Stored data
====

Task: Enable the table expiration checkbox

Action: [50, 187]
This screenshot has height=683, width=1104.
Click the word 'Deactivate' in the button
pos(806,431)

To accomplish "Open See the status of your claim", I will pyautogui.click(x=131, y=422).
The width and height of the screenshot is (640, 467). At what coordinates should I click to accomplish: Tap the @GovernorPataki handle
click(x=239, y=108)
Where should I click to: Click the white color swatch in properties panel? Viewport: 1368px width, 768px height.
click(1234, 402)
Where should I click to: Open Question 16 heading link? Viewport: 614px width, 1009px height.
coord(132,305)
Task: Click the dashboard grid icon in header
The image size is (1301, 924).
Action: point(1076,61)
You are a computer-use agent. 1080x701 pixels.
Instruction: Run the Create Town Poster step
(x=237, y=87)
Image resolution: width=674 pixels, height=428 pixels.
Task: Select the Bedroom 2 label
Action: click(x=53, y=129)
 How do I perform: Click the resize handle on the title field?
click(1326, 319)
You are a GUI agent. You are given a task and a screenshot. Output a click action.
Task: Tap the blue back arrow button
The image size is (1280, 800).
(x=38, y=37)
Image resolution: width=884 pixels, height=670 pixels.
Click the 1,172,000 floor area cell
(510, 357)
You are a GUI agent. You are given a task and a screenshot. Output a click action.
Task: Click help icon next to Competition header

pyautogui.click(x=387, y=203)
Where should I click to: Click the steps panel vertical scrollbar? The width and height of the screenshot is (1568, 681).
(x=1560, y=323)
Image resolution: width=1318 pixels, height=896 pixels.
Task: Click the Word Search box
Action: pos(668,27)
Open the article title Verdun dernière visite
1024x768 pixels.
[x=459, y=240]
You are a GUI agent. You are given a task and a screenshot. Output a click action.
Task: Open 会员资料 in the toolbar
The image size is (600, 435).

====

Every entry above, from first to last, should be repeated exactly.

Task: Enable the table expiration checkbox

Action: [50, 187]
This screenshot has height=683, width=1104.
Click the word 'Deactivate' in the button
pos(806,431)

To accomplish "Open See the status of your claim", I will pyautogui.click(x=131, y=422).
The width and height of the screenshot is (640, 467). At what coordinates should I click to accomplish: Tap the @GovernorPataki handle
click(x=239, y=108)
Where should I click to: Click the white color swatch in properties panel? Viewport: 1368px width, 768px height.
click(1234, 402)
Where should I click to: Open Question 16 heading link? Viewport: 614px width, 1009px height.
coord(132,305)
Task: Click the dashboard grid icon in header
The image size is (1301, 924).
Action: point(1076,61)
You are a computer-use agent. 1080x701 pixels.
Instruction: Run the Create Town Poster step
(x=237, y=87)
Image resolution: width=674 pixels, height=428 pixels.
Task: Select the Bedroom 2 label
Action: click(x=53, y=129)
 How do I perform: Click the resize handle on the title field?
click(1326, 319)
You are a GUI agent. You are given a task and a screenshot. Output a click action.
Task: Tap the blue back arrow button
The image size is (1280, 800).
(x=38, y=37)
Image resolution: width=884 pixels, height=670 pixels.
Click the 1,172,000 floor area cell
(510, 357)
You are a GUI agent. You are given a task and a screenshot. Output a click action.
Task: Click help icon next to Competition header

pyautogui.click(x=387, y=203)
Where should I click to: Click the steps panel vertical scrollbar? The width and height of the screenshot is (1568, 681).
(x=1560, y=323)
Image resolution: width=1318 pixels, height=896 pixels.
Task: Click the Word Search box
Action: pos(668,27)
Open the article title Verdun dernière visite
1024x768 pixels.
[x=459, y=240]
You are a GUI agent. You are given a task and a screenshot. Output a click action.
Task: Open 会员资料 in the toolbar
The image size is (600, 435).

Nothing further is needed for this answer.